(Stored items)
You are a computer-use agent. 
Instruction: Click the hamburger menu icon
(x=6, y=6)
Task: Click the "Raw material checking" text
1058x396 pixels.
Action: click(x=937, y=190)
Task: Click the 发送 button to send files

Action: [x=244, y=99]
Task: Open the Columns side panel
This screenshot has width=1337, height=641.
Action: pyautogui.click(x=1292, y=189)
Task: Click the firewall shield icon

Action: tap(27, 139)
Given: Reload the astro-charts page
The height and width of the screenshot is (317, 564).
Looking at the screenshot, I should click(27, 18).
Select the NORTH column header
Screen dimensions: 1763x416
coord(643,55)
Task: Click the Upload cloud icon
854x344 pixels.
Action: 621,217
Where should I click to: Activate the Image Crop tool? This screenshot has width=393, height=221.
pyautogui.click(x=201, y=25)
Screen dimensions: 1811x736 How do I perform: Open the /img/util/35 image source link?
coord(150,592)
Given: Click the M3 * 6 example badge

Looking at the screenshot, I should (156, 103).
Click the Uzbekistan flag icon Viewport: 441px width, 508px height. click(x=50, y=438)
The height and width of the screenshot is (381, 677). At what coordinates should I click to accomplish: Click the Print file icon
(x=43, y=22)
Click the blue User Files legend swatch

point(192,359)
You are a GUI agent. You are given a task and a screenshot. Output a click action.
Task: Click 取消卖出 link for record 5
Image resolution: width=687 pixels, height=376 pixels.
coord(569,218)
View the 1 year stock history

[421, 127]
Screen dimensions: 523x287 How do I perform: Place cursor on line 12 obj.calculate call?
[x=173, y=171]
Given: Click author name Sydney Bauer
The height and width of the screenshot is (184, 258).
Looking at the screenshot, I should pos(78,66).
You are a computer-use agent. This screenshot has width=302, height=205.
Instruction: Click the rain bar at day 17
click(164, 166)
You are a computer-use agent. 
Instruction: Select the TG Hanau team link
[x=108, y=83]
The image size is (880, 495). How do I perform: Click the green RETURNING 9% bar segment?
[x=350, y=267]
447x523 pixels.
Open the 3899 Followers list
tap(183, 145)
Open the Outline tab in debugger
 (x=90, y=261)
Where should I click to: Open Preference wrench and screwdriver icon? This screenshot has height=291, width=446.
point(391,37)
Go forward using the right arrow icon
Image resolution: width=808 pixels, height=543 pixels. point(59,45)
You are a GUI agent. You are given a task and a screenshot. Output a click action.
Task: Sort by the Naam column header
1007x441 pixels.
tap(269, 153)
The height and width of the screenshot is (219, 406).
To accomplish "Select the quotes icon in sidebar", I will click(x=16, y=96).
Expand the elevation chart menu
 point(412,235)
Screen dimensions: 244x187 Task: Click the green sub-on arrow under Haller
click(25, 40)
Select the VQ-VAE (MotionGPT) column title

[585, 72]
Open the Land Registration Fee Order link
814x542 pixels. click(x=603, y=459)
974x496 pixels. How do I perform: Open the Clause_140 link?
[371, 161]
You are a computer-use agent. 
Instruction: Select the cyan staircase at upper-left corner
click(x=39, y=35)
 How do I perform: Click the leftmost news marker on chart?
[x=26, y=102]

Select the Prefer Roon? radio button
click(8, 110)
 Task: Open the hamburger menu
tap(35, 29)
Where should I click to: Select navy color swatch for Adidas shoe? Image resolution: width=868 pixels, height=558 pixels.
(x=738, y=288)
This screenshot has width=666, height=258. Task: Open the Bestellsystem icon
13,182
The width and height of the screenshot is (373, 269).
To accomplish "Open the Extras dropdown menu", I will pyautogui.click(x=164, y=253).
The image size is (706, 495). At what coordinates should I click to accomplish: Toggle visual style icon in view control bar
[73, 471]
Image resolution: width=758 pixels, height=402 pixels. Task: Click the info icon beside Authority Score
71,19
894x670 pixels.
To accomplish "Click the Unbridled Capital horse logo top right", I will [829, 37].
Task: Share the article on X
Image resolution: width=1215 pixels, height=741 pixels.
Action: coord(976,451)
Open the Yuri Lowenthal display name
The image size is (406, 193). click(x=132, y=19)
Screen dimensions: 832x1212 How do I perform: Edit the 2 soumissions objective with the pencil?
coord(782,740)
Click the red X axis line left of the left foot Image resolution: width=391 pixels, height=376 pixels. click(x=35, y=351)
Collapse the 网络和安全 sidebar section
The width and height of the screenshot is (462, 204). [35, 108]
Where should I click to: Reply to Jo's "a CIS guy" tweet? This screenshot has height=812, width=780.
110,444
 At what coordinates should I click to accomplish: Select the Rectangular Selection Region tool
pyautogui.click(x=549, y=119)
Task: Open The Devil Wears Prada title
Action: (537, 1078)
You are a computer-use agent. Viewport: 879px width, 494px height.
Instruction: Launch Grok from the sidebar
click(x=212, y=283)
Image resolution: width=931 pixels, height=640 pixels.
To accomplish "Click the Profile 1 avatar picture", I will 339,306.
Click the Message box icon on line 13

DIRECTIONS FOR THIS TASK:
Select every line in the records above that contains the word "will".

RESPONSE BOX:
To accomplish "Select the quotes icon in sidebar", I will click(x=16, y=96).
To accomplish "Open the Extras dropdown menu", I will pyautogui.click(x=164, y=253).
To accomplish "Click the Unbridled Capital horse logo top right", I will [829, 37].
To accomplish "Click the Profile 1 avatar picture", I will 339,306.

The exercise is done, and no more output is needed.